Classic Hollywood #144 – Lucy & Desi 4 Years After Filing For Divorce – 1948

Lucille Ball & Desi Arnaz At The Brown Derby Restaurant – 1948

Lucille Ball flashes her best smile as her husband, Desi Arnaz fumbles with a corsage as they dine at the Brown Derby. photo: Acme 3-6-48

In 1948 Lucille Ball was starring in the CBS radio program My Favorite Husband. With the success of the show CBS proposed that Lucy develop My Favorite Husband for the growing medium of television. That show would become I Love Lucy starring Lucy and real life husband Desi Arnaz.

Let’s then contemplate that Lucy’s phenomenal success may never have occurred had she gone through with the divorce she filed against Desi Arnaz on September 7, 1944.

The couple eloped November 30, 1940, knowing one another for a few months after appearing together in the film Too Many Girls.

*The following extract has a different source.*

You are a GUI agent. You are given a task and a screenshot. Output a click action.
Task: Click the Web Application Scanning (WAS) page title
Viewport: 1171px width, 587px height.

Their marriage was a turbulent one. Lucy testified at the Los Angeles divorce hearing on October 16, 1944 that Desi was “unduly argumentative,” and that family life made her “a nervous wreck.” Lucy requested no alimony and was granted an interlocutory divorce.  One month later, Lucy and Desi reconciled and Lucy halted the divorce proceedings.

The marriage did end in March 1960 well after the couple achieved unprecedented professional and financial success.

If the two had divorced in 1944, what is the likelihood of I Love Lucy ever coming into existence?

Lucille Ball would most likely have been a footnote in motion picture history as a “B” movie actress. Desi Arnaz would be as forgotten as bandleader Xavier Cugat is today.

It is also unlikely that Desilu, Lucy and Desi’s production studio would have come about. Would the popular shows produced by the studio; The Untouchables, Mission: Impossible, Star Trek and Mannix ever have been made? For the joy that Lucy and Desi brought about, we should all be thankful that the marriage continued after 1944.

One thought on “Classic Hollywood #144 – Lucy & Desi 4 Years After Filing For Divorce – 1948

  1. Kevin

    It’s fascinating that Desi Arnaz pretty much invented the sitcom as we know it –on film, three cameras, live audience, reruns, the whole shebang. He produced ’50s classics like “The Untouchables”. But once the divorce happened, that was the end of him. Other than producing the first season of Lucy’s first solo sitcom, and creating “The Mothers-in-Law”, he didn’t do anything on TV again. It was if his whole purpose in life was creating “I Love Lucy”. He and William Frawley were my favorite actors on the show.